Phenomenological Psychology

Phenomenological Psychology header image

Fundamental Attribution Error

August 4th, 2009 by David Kronemyer · No Comments

No doubt one of the most interesting phenomena of social psychology is what has come to be known as the “fundamental attribution error.” Simply put this is the tendency to locate the causes of behavior in elements of a person’s character or personality rather than the situation in which the person finds herself/himself. In this respect it is the reciprocal of measures one might take to combat social influence (the subject of my last essay) – because according to the fundamental attribution error, any effort to rebuke the effect of social influence will fail to succeed.

The Psychological Novel

I would like to explore Fundamental Attribution Error in the context of the psychological novel (and one psychological novel in particular). A “psychological novel” predominantly develops its plot and characters by exploring their inner mental and emotional lives. Often this is done using an exfoliated internal “stream of consciousness” narrative. The protagonist makes observations, poses questions, devises answers and occasionally even comments on the process of doing so. It would not be entirely accurate to describe this strictly as a soliloquy because frequently entire dialogues are imaginal. We know of other inhabitants in the fictional world only by the proponent’s description of them. This creates the possibility of misapprehension. The heroine/hero’s world has objects and roles just like our shared world but we only see one aspect of it. Like all other closed-loop systems this contains within itself the possibility of entropy, decay and even madness.

[EXERCISE TASK 1]: Please translate this sentence from the essay into Spanish: "This creates the possibility of misapprehension."
[EXERCISE TASK 2]: Return every line of the records that contains the word "Zoom", matching case exactly.
The essay above and the records that come next are unrelated material.

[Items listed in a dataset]
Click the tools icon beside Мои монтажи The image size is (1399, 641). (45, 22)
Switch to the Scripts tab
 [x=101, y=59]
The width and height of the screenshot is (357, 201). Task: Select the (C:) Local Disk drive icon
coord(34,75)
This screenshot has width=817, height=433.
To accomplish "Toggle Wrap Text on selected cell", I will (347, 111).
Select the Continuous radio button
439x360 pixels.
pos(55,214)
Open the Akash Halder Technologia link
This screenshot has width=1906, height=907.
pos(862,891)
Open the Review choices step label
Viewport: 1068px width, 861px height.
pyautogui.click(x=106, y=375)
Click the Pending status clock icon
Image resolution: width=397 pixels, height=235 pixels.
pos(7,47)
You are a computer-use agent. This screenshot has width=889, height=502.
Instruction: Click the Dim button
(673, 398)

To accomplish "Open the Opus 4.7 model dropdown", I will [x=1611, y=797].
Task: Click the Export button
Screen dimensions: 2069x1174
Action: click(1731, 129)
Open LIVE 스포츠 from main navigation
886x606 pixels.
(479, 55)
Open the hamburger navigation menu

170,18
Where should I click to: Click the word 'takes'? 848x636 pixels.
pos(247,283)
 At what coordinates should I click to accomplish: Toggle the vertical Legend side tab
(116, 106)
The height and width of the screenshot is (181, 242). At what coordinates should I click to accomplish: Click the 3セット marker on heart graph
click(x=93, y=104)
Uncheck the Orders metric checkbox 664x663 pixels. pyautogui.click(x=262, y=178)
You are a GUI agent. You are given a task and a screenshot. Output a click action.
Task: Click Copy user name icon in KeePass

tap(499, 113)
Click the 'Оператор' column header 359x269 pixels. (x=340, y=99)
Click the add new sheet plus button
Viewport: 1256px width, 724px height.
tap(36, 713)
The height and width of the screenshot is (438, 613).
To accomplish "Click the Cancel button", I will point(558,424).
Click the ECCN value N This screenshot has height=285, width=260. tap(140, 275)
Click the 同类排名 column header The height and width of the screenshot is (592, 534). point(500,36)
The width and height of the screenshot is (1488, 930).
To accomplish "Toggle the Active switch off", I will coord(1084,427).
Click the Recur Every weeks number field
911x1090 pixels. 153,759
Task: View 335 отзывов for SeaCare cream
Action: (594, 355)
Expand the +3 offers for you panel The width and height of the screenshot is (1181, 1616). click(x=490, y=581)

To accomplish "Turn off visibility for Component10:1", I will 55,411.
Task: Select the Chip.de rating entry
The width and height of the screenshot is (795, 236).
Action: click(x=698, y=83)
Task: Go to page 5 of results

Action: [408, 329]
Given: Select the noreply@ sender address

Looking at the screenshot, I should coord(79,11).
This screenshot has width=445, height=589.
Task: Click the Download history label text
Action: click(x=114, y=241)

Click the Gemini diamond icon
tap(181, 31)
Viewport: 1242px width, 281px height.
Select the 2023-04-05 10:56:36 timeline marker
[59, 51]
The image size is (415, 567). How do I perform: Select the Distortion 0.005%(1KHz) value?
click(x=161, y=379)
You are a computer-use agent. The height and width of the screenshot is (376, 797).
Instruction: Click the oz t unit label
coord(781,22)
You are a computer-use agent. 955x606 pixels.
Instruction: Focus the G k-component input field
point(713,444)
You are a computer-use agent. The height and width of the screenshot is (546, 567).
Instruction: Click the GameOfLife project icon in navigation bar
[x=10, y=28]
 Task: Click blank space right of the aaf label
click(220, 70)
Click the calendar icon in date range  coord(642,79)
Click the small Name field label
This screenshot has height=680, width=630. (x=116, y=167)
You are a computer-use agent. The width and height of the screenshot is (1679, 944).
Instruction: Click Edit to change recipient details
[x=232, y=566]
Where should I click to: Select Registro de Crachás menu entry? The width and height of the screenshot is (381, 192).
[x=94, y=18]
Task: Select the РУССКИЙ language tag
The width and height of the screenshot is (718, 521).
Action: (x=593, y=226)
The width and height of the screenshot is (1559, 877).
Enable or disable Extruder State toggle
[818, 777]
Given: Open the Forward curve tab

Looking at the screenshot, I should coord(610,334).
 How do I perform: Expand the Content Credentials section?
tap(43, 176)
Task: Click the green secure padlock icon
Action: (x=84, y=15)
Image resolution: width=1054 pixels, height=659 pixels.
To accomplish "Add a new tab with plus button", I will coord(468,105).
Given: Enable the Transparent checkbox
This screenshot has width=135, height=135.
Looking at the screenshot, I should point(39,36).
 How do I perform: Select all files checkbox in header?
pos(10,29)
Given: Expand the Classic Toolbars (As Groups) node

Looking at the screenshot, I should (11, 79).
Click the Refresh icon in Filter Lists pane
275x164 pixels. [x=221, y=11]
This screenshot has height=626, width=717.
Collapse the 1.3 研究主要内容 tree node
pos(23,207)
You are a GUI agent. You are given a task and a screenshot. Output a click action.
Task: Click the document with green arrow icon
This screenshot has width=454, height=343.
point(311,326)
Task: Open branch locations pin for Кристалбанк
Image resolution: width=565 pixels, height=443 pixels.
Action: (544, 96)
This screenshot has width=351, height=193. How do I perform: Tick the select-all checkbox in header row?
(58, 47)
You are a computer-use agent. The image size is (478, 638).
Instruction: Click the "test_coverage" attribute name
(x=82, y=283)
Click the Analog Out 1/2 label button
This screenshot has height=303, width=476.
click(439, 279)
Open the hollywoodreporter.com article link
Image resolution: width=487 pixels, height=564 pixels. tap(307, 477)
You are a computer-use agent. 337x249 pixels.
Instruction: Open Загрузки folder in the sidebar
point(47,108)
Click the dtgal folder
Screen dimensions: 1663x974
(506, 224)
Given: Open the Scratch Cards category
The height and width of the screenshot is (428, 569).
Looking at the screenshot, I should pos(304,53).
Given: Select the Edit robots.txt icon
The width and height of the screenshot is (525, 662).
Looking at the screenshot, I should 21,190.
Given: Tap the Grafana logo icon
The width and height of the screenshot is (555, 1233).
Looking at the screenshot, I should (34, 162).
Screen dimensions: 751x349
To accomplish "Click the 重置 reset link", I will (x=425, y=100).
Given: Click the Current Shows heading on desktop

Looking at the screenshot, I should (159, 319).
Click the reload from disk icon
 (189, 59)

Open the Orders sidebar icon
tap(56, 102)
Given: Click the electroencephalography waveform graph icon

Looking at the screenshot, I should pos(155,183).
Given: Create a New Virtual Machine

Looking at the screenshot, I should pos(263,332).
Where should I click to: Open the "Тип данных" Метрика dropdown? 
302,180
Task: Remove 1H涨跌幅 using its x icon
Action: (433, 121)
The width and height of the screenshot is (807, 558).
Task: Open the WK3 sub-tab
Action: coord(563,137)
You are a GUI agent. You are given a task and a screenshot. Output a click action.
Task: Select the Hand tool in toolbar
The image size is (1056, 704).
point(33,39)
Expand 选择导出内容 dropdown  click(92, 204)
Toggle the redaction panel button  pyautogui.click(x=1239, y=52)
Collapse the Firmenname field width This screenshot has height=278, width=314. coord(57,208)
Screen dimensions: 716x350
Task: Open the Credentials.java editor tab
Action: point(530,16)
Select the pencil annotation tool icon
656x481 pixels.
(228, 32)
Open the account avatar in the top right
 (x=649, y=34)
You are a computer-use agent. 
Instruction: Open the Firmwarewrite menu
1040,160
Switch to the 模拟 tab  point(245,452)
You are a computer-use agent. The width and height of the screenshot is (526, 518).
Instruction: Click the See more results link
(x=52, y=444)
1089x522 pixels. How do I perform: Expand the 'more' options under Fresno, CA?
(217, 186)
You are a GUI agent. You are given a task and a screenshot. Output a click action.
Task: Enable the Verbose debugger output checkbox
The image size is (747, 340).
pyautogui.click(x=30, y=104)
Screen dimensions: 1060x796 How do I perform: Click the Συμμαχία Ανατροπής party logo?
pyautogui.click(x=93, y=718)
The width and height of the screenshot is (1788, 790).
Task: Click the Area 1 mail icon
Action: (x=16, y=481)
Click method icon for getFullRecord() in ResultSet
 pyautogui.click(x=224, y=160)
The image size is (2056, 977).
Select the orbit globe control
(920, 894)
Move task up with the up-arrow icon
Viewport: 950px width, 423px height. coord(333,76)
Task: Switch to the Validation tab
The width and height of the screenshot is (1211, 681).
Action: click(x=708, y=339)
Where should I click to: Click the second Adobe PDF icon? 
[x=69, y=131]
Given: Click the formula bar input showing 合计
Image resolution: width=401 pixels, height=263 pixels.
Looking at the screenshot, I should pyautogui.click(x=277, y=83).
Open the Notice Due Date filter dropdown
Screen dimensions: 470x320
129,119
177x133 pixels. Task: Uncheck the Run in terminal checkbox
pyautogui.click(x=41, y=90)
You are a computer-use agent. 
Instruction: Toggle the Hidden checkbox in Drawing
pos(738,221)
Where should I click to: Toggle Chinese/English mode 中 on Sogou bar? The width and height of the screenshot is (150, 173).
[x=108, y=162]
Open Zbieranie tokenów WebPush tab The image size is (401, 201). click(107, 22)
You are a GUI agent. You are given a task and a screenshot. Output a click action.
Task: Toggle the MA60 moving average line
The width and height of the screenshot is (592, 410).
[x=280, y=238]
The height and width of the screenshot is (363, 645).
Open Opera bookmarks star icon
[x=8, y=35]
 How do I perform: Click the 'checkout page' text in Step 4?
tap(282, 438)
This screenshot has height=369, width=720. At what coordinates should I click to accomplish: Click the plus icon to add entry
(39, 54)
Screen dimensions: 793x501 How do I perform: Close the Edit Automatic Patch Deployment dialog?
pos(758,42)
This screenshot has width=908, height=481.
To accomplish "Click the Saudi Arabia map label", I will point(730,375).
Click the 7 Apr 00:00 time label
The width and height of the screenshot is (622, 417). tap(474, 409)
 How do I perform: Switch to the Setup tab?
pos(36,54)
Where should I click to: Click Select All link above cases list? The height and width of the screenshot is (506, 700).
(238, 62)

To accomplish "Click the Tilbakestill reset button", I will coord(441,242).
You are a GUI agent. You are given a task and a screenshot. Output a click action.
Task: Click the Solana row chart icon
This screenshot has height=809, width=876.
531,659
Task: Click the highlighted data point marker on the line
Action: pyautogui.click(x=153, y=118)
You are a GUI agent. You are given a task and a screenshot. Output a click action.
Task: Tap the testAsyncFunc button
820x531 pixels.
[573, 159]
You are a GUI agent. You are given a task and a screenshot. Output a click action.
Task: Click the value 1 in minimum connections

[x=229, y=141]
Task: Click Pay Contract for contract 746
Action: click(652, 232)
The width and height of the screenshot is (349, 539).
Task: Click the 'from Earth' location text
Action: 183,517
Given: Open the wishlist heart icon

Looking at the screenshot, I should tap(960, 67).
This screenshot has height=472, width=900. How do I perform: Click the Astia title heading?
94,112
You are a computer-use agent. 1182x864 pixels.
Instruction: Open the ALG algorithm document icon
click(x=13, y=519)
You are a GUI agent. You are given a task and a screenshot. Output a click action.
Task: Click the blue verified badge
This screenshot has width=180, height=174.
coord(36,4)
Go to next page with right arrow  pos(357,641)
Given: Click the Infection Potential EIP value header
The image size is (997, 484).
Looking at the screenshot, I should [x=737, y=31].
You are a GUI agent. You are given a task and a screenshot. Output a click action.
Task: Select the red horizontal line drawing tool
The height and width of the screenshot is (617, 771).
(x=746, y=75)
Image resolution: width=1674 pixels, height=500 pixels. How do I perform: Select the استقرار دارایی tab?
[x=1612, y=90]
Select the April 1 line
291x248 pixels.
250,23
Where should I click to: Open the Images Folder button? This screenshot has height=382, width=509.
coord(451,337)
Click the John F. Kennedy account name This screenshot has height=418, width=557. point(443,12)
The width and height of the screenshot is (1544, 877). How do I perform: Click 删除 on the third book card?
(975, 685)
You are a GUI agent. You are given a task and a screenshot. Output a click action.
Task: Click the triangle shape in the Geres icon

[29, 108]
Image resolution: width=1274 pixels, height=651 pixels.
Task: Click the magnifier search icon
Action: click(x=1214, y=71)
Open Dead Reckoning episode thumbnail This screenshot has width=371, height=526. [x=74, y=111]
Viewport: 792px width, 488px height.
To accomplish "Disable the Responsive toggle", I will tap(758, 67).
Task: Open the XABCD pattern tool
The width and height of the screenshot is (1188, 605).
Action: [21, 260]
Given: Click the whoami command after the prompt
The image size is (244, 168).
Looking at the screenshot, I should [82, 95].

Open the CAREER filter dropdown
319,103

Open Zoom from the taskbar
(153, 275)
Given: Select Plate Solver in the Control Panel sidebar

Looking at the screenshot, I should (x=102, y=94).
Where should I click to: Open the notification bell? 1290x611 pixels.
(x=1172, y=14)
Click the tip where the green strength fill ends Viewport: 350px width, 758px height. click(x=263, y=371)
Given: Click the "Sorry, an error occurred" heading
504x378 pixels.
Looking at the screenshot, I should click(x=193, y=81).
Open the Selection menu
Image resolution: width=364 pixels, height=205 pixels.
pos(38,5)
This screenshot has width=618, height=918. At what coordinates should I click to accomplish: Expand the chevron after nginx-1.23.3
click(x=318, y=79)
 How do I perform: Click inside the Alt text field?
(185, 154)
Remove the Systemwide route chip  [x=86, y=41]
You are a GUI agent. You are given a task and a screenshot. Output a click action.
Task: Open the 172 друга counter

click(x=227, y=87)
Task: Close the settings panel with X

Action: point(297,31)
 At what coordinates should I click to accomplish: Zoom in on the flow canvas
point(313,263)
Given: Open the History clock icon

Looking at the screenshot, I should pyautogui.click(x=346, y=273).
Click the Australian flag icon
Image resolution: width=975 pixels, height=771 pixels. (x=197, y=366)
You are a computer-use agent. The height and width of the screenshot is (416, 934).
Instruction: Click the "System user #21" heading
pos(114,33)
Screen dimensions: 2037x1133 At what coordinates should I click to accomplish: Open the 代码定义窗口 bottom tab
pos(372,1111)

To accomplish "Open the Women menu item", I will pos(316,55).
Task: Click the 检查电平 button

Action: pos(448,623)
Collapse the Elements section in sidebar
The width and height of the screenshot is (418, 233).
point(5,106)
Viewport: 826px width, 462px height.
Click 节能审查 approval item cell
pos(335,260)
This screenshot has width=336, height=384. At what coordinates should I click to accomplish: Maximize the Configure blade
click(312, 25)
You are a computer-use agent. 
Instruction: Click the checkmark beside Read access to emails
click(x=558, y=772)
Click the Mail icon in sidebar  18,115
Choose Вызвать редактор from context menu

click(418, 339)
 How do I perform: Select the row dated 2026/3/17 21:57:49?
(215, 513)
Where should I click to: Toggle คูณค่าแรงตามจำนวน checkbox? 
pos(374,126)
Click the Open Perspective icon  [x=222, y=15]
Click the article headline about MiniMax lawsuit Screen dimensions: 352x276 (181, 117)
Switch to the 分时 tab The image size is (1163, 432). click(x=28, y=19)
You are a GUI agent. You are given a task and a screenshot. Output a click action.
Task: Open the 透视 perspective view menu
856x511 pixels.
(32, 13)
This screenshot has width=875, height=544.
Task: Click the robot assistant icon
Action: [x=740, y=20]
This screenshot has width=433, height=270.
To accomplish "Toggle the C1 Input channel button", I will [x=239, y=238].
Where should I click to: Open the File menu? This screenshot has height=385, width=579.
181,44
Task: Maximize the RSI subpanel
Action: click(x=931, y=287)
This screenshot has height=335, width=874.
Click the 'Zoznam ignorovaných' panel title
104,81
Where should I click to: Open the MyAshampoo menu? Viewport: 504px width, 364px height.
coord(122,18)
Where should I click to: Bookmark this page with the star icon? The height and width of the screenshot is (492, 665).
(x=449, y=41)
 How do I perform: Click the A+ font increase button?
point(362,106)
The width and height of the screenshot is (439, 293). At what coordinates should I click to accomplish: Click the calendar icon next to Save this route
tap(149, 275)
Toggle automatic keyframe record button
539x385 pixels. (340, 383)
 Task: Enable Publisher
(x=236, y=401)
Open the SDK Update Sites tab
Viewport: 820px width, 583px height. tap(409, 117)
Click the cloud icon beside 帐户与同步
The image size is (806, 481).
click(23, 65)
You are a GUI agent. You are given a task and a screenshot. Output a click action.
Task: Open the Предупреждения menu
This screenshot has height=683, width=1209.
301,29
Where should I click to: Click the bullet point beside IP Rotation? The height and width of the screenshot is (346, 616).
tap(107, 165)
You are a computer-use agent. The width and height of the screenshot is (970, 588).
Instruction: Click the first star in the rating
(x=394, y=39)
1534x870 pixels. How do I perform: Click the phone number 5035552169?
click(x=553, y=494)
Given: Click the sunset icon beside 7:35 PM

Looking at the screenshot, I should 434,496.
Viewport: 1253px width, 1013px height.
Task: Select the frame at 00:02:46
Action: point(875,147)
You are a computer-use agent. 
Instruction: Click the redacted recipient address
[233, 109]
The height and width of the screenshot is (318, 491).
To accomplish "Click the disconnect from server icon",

[WRITTEN REPLY 1]: Esto crea la posibilidad de una mala interpretación.

[WRITTEN REPLY 2]:
Open Zoom from the taskbar
 At what coordinates should I click to accomplish: Zoom in on the flow canvas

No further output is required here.